Richard Schneirov

Richard Schneirov (born 1948) is a professor of history and noted labor historian at Indiana State University.

Early life and education

Schneirov attended Grinnell College from 1966 to 1968, where he founded and led that school's chapter of Students for a Democratic Society (SDS). He transferred to the University of Illinois at Chicago, where he received a bachelor's degree in 1971.

He obtained a master's degree in history in 1975 and a Ph.D. in history in 1984, both from Northern Illinois University.

Career

Schneirov was named a Fulbright Scholar after receiving his doctorate. During the 1985 to 1986 academic year, he lectured at the Institut Fur England und Amerikastudien at the University of Frankfurt in Frankfurt am Main, Germany.

In 1986, Schneirov won appointment as an adjunct professor at The Ohio State University.

In 1989, Schneirov was named an assistant professor at Indiana State University. He was promoted to associate professor in 1993, and made a full professor in 1999.

Research interests

Schneirov is a noted labor scholar. Much of his research has focused on the American labor movement during the Gilded Age.

Schneirov's most notable work is his 1998 book, Labor and Urban Politics: Class Conflict and the Origins of Modern Liberalism in Chicago, 1864-97. The work won the Urban History Association's Kenneth Jackson Award in 1999 for best book in North American urban history. The book is a definitive account of the rise of the Chicago labor movement during the Great Railroad Strike of 1877, the struggle for the eight-hour day, and the Pullman Strike of 1894.

The work is considered a major reinterpretation of Gilded Era history. Schneirov's thesis is that the American labor movement exerted a profound influence on Chicago and urban politics, and radically transformed liberal and progressive political thought. As noted labor scholar Joseph McCartin observed:

Richard Schneirov has written an ambitious and important book. It is ambitious in that it aims to combine the concerns of labor history and of political history in order to offer a new perspective on both the origins of modern liberalism and the nature of the late nineteenth-century class formation and labor organization. It is important in that Schneirov's fusion of class and politics yields a set of fresh insights that are likely to engage historians for a long time to come.[1]

Schneirov's current research agenda focuses on class relations and urban politics from the Civil War to World War I.

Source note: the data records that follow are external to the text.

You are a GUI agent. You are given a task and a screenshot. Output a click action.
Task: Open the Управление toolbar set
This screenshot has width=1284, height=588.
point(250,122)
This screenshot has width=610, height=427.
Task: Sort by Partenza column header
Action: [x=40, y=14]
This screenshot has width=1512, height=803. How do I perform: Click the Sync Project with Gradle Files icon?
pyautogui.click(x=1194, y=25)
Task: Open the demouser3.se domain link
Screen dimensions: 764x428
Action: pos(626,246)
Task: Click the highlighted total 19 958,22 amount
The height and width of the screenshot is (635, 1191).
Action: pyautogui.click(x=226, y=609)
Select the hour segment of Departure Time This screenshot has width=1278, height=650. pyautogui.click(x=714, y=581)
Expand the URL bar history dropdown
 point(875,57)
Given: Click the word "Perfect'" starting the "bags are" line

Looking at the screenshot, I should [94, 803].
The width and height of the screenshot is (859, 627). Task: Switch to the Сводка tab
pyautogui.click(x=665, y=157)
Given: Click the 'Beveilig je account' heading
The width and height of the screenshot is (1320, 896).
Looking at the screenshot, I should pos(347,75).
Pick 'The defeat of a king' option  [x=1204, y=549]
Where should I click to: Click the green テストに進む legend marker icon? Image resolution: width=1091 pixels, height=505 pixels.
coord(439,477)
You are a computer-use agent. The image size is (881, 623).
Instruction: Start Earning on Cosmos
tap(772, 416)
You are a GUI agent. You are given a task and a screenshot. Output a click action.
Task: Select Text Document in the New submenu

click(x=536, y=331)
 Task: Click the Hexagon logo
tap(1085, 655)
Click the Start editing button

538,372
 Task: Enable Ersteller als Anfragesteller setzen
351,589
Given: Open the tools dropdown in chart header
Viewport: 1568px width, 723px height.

Memberships, honors and awards

Memberships

Schneirov is a member of the board of editors of Labor, Labor History, and the Journal of the Gilded Age and Progressive Era. He is a reviewer for the Journal of American History, Social Science History, Industrial and Labor Relations Review, the University of Illinois Press, and Cornell University Press.

In 2000, he founded the William English Walling Society, which since 2004 has become defunct.

Schneirov is a member of the Labor and Working-Class History Association, Organization of American Historians, the Society of Historians of the Gilded Age and Progressive Era, Eugene V. Debs Foundation, and the Illinois Labor History Society.

Schneirov is also a member of the American Association of University Professors (AAUP). From 1997 to 2001, he was the AAUP chapter president at Indiana State where he led the fight for university policy protecting the professional rights of contingent faculty. He served on the AAUP National Committee on Contingent Faculty and the Profession from 2004 to 2008. From 2006 to 2010, he was president of the AAUP's Indiana Conference.

Honors and awards

Schneirov was named a Fulbright Scholar in 1985 and again in 2011, and received a National Endowment for the Humanities research grant in 1988 and again in 1995.

He received a University Continuing Education Association Creative Program Award grant in 1994.

In 2004, Indiana State honored him with the Theodore Dreiser Distinguished Research and Creativity Award.

Schneirov's 1998 book, Labor and Urban Politics: Class Conflict and the Origins of Modern Liberalism in Chicago, 1864-97, won the Urban History Association's Kenneth Jackson Award for the best book in North American urban history.

Publications

Solely authored books

Co-authored books

Edited books

Solely authored articles

Co-authored articles

Solely authored book chapters

Notes

  1. McCartin, "Review: Labor and Urban Politics..." Journal of Social History, Summer 2000, p. 1010.